Assassinat de Kim Jong-Nam: une suspecte a rencontré un agent nord-coréen avant le crime

Assassinat de Kim Jong-Nam: une suspecte a rencontré un agent nord-coréen avant le crime
Les deux suspectes de l'assassinat de Kim Jong-Nam, la Vietnamienne Doan Thi Huong (d) et l'Indonésienne Siti Aishah escortées par des policières le 24 octobre 2017 lors d'une reconstitution à l'aéroMOHD RASFAN

Une des deux suspectes jugées en Malaisie pour l'assassinat du demi-frère en disgrâce du dirigeant de la Corée du Nord a rencontré un agent nord-coréen un mois avant le crime, a indiqué mardi un avocat au cours du procès.

L'Indonésienne Siti Aisyah et la Vietnamienne Thi Huong comparaissent depuis quatre mois devant la Haute cour de Shah Alam, un district à la périphérie de Kuala Lumpur, proche de l'aéroport international où Kim Jong-Nam avait été assassiné le 13 février 2017.
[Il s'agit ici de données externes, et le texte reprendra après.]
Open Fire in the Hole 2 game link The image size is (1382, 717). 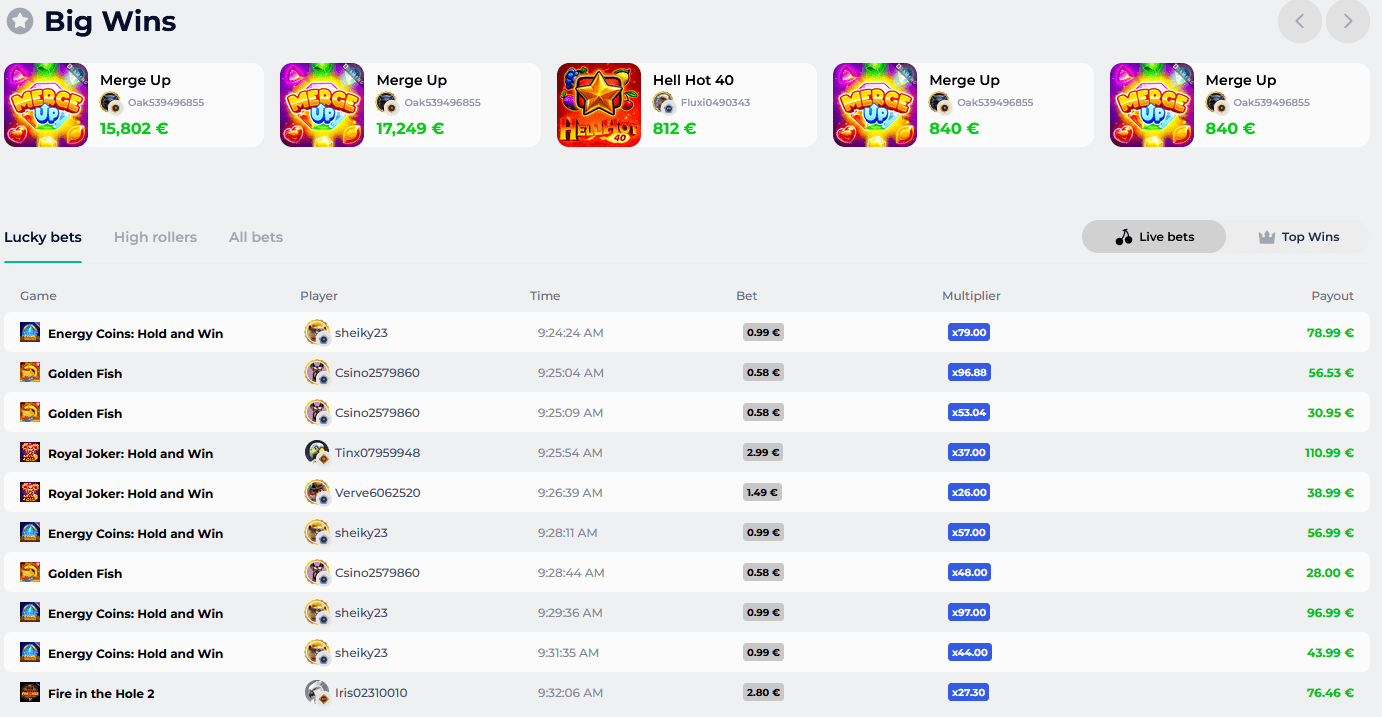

L'avocat de Siti a déclaré que sa cliente avait été présentée à un dénommé James - identifié par la suite comme Ri Ji-U - dans un centre commercial de la capitale Kuala Lumpur le 5 janvier 2017, soit cinq semaines avant cet homicide digne de la guerre froide.

Ri Ji-U a recruté cette femme pour une farce du style "caméra cachée" qui s'est révélée être un complot fomenté par des agents nord-coréens recherchant deux femmes pour commettre ce qui allait devenir un assassinat, a expliqué l'avocat.
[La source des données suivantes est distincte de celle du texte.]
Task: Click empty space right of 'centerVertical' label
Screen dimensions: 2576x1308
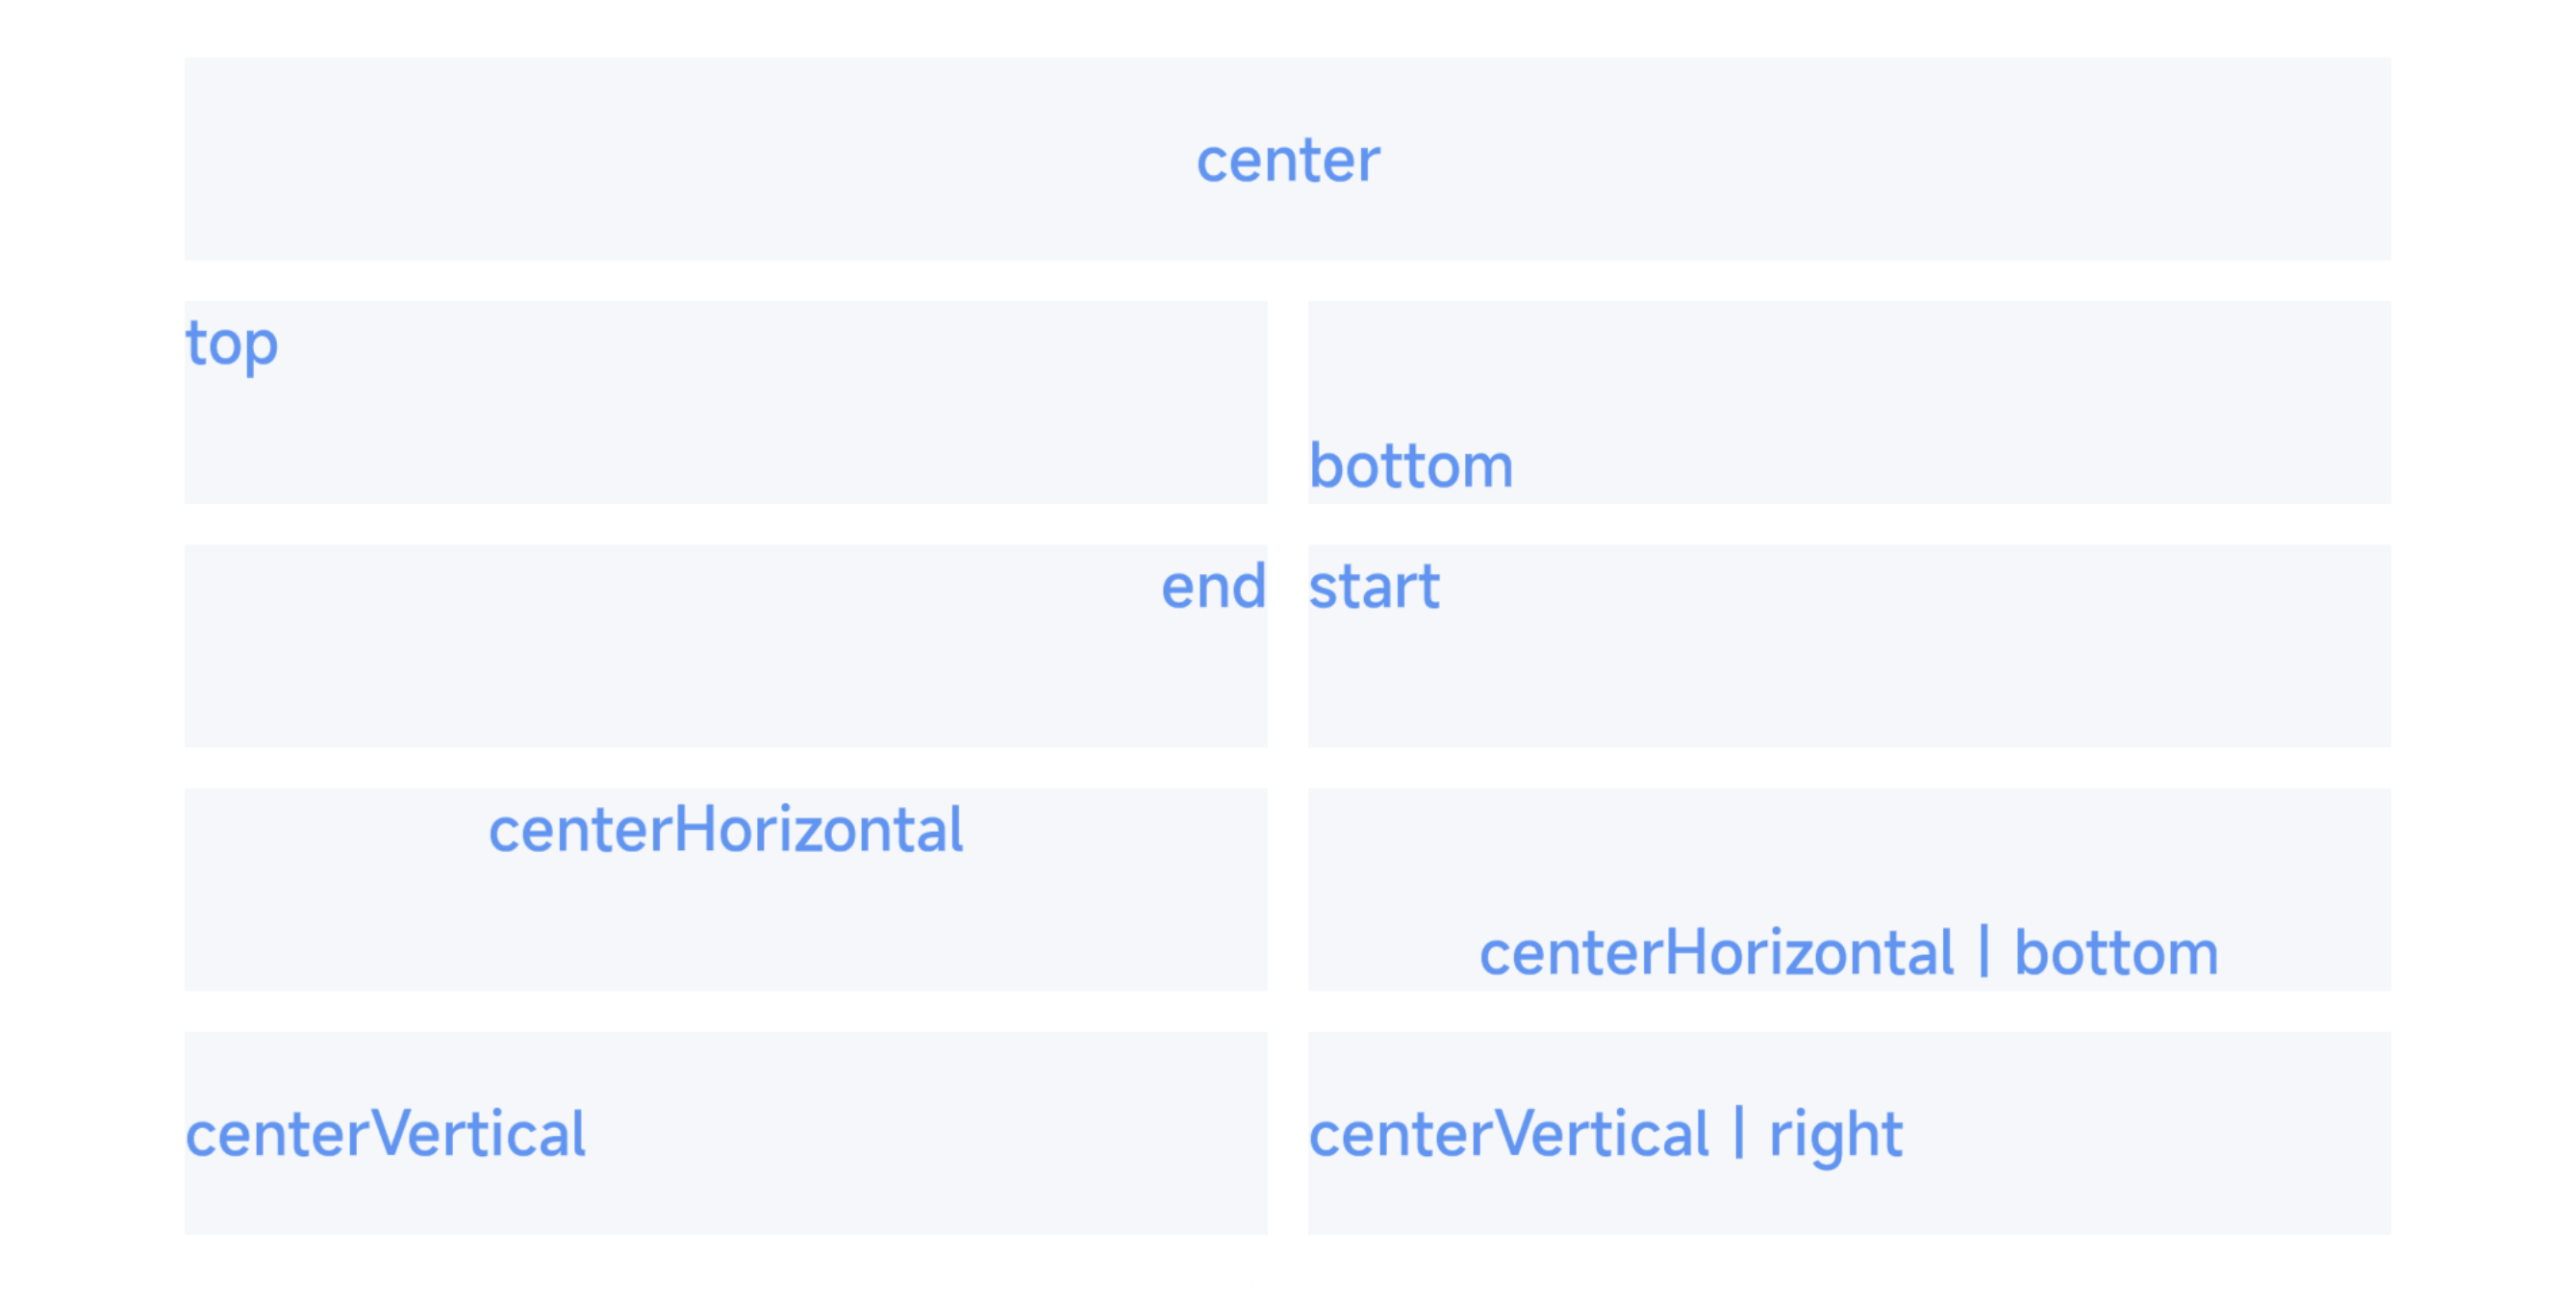Action: [x=928, y=1134]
Au moment où il attendait un avion pour Macao, Kim Jong-Nam avait été approché par les deux jeunes femmes et agressé au VX, un agent neurotoxique, version hautement mortelle du gaz sarin considérée comme une arme de destruction massive. Il avait succombé peu après.
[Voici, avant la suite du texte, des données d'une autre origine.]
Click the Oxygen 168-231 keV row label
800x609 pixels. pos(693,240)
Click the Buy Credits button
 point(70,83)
Arrêtées par la suite, les suspectes avait plaidé non coupables à l'ouverture du procès en octobre dernier, affirmant avoir été trompées, croyant participer à une émission de télévision du style "caméra cachée".

La police malaisienne avait indiqué lors de l'enquête que quatre suspects nord-coréens avaient fui le pays le jour de l'assassinat de Kim Jong-Nam, un critique du régime nord-coréen qui vivait en exil.

Dès le début de l'affaire, la Corée du Sud a accusé le Nord d'avoir orchestré l'assassinat, ce que Pyongyang a toujours démenti.

Selon des experts, la Corée du Nord possède le VX, un puissant neurotoxique interdit.